[Text and element pointing records]
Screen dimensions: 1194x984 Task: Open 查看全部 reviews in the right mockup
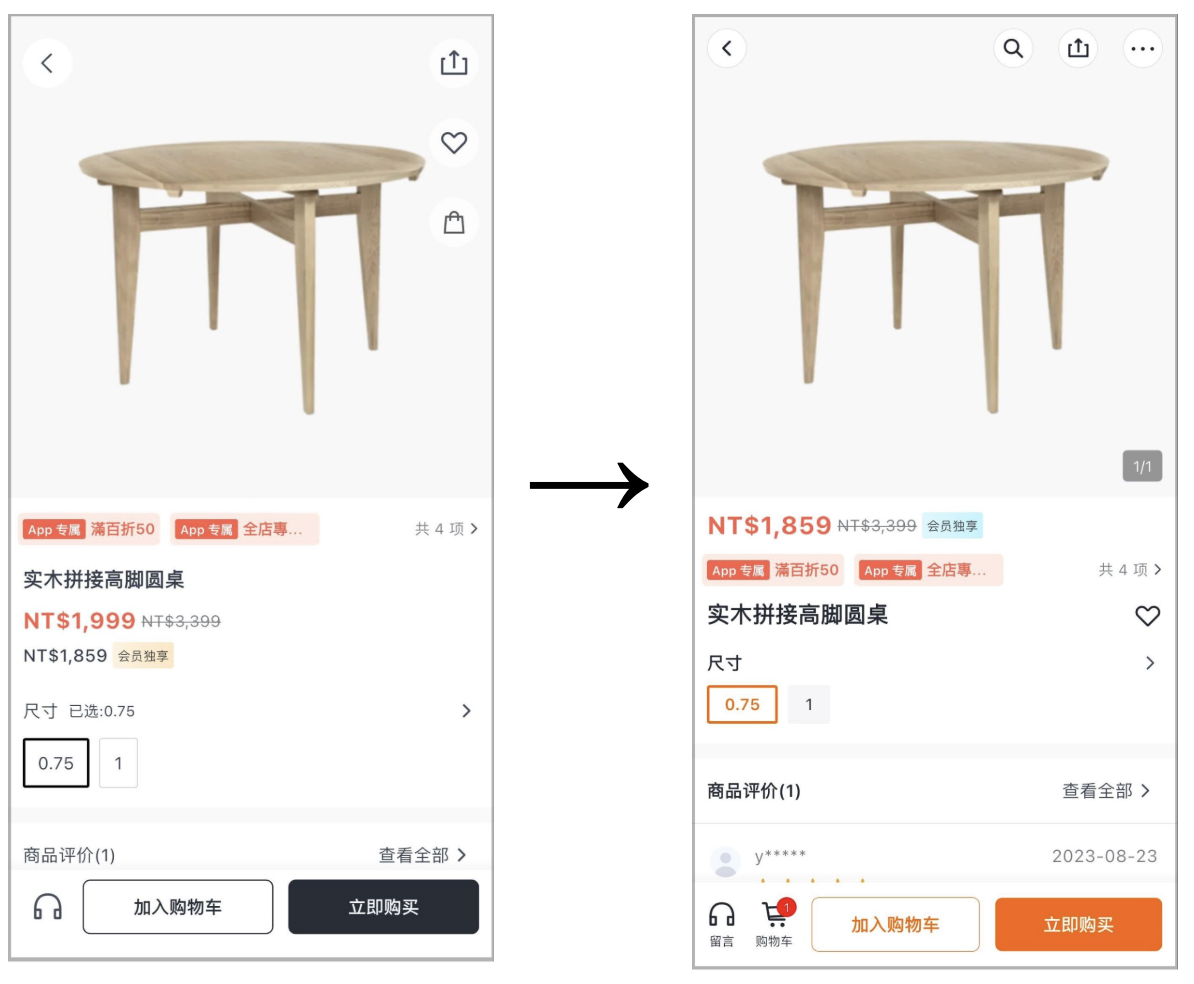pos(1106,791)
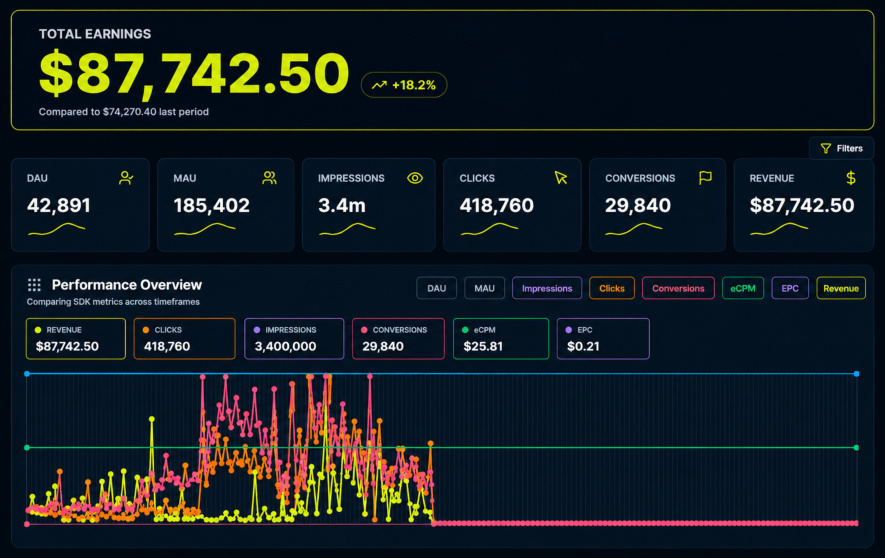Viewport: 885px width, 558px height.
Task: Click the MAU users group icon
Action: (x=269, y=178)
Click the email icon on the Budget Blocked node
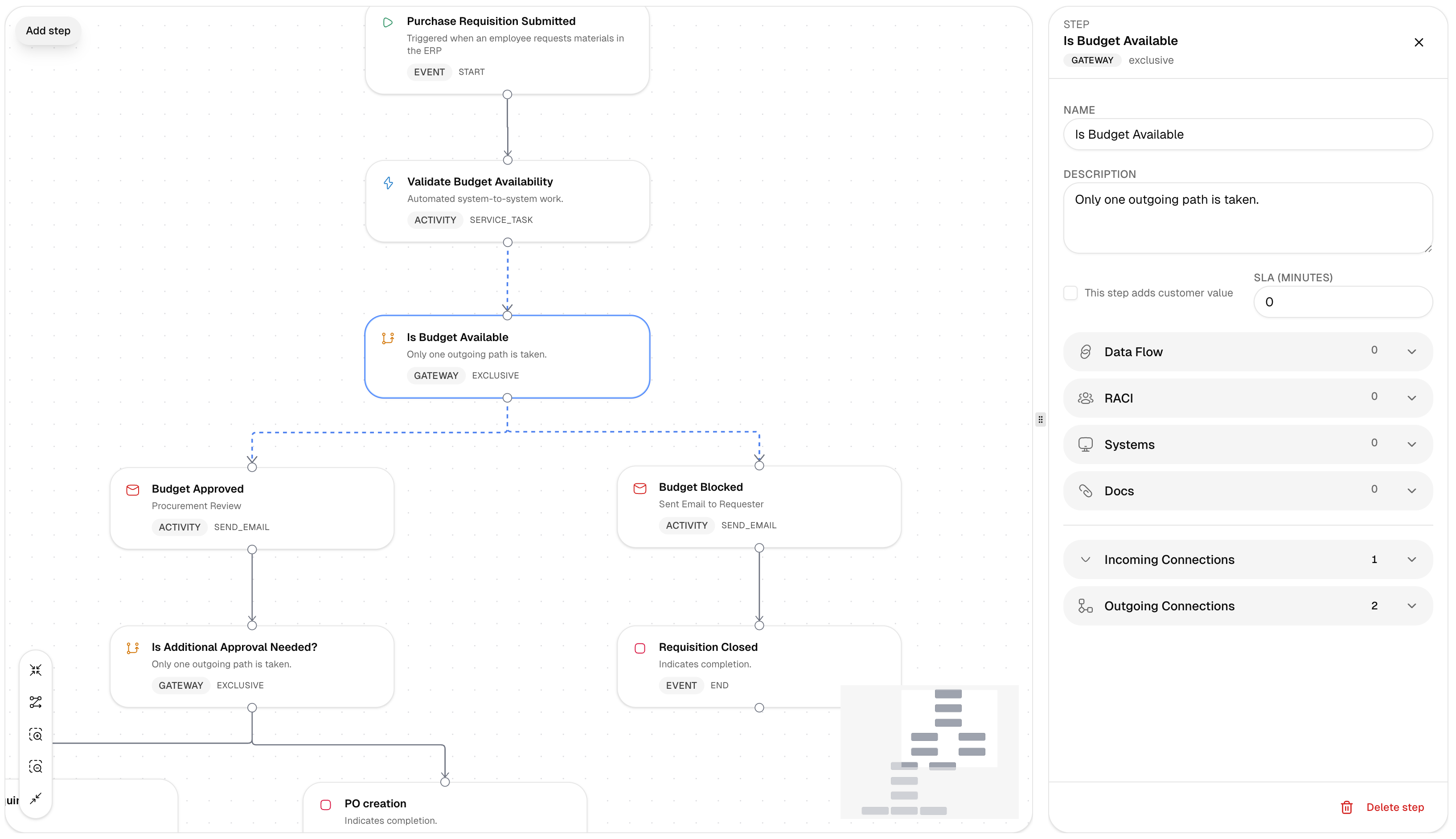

#### WRITTEN PROBLEM:
Filter the entries to only the lines that contain the word "Click", copying each one unchanged.

#### RESPONSE FOR THIS EXERCISE:
Task: Click the MAU users group icon
Click the email icon on the Budget Blocked node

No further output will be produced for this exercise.